According to The Washington Post, Paul told Boston Herald Radio in an interview that “I think people who do stand up and are making a stand to say that they believe in something is an important part of the American way.”
But Paul has also been fairly consistent in his position as far as decreasing the level of government involvement in licensing marriages. He pointed out that conflicts like the one involving Davis could be avoided if the role of the government as a third party to a contract — such as a marriage — were eliminated.
“I think one way to get around the whole idea of what the Supreme Court is forcing on the states is for states just to get out of the business of giving out licenses,” Paul said. “Alabama has already voted to do this, they’re just no longer going to give out licenses. And anybody can make a contract. And then if you want a marriage contract you go to a church. And so I’ve often said we could have gotten around all of this also in the sense that I do believe everybody has a right to a contract.”
The Alabama bill that Paul referenced, which would have replaced marriage licenses with a contract, was approved by the state Senate in May but defeated by an Alabama House committee in June. If it had been approved, any two people would have been able to craft a legal contract between themselves, while those people wishing to obtain a marriage could do so through a private religious ceremony.

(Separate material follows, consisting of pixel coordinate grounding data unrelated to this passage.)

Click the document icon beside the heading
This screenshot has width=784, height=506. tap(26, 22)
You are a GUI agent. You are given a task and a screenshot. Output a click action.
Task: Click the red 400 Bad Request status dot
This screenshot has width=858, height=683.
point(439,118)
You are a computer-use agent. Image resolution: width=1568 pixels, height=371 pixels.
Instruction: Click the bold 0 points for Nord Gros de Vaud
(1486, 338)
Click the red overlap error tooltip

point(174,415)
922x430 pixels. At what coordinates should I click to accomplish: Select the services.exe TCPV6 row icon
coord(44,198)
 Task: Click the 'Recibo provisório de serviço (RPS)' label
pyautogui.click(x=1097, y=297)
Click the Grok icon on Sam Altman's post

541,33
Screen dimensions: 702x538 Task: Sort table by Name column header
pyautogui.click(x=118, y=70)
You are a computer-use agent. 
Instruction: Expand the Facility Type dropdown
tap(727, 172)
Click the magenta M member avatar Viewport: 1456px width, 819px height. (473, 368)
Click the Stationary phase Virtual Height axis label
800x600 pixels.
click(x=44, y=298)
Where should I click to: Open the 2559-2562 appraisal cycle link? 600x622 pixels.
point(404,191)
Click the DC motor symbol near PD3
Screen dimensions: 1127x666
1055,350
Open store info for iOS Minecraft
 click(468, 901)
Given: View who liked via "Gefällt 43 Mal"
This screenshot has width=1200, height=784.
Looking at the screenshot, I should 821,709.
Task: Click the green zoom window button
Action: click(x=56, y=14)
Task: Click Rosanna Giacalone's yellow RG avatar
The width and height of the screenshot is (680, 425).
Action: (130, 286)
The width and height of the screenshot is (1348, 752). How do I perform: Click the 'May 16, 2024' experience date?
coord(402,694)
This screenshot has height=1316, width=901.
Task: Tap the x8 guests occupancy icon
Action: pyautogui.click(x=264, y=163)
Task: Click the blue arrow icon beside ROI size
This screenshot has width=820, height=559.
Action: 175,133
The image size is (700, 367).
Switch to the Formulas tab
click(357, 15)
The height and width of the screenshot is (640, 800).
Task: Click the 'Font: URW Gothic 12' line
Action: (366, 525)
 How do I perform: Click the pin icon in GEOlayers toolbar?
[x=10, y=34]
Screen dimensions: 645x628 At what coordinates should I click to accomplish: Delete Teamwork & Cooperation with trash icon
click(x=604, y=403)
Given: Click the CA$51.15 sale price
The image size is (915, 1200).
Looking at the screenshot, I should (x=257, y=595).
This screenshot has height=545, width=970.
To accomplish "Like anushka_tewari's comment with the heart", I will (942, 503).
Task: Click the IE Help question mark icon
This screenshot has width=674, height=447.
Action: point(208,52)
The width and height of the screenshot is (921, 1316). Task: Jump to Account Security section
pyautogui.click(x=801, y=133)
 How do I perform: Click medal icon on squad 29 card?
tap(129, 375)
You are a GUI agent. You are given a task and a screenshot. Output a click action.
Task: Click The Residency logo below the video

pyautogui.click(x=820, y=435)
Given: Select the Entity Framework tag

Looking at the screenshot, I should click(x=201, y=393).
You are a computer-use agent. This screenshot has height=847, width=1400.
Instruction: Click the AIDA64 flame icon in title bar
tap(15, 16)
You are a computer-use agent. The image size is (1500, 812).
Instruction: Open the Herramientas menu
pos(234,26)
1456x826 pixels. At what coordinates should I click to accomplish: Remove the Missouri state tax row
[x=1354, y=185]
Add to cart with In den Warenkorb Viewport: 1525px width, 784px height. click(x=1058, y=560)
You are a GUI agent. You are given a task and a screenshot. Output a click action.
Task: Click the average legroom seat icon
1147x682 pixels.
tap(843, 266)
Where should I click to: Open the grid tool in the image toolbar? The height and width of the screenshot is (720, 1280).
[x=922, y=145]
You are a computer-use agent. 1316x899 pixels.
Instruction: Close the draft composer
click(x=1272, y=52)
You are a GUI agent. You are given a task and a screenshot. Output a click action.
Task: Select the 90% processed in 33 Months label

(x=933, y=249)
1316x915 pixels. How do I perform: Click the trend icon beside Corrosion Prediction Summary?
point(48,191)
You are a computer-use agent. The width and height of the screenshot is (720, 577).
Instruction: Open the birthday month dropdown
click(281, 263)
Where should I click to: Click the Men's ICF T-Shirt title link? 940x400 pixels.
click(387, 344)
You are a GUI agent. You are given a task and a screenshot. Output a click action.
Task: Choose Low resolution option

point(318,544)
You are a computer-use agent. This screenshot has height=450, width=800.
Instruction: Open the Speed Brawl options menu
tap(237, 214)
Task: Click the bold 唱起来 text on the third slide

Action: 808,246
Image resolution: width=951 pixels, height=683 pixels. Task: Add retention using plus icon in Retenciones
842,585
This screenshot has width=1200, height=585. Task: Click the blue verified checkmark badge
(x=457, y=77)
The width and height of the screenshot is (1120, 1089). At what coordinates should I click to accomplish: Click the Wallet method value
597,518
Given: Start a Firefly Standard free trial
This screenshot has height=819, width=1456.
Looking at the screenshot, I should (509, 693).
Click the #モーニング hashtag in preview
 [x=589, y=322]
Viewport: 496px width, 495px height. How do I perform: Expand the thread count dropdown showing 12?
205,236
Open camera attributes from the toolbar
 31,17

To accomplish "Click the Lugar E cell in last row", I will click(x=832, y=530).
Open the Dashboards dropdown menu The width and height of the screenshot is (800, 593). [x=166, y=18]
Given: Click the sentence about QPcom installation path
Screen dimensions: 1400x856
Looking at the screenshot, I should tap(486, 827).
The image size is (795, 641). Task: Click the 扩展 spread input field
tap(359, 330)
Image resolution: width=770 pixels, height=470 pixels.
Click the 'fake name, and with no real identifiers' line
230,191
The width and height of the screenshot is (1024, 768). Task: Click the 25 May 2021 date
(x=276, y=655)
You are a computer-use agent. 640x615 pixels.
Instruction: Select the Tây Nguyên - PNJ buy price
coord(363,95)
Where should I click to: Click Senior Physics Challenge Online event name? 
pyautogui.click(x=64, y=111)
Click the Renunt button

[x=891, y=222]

“There never should have been any limitations on people of the same sex having contracts, but I do object to the state putting its imprimatur to the specialness of marriage on something that’s different from what most people have defined as marriage for most of history,” Paul told the Herald. “So one way is just getting the state out completely and I think that’s what we’re headed towards, actually. Whether or not people who still work for the state can do it without the legislature changing it is something I’m going to leave up to the courts exactly how to do it.”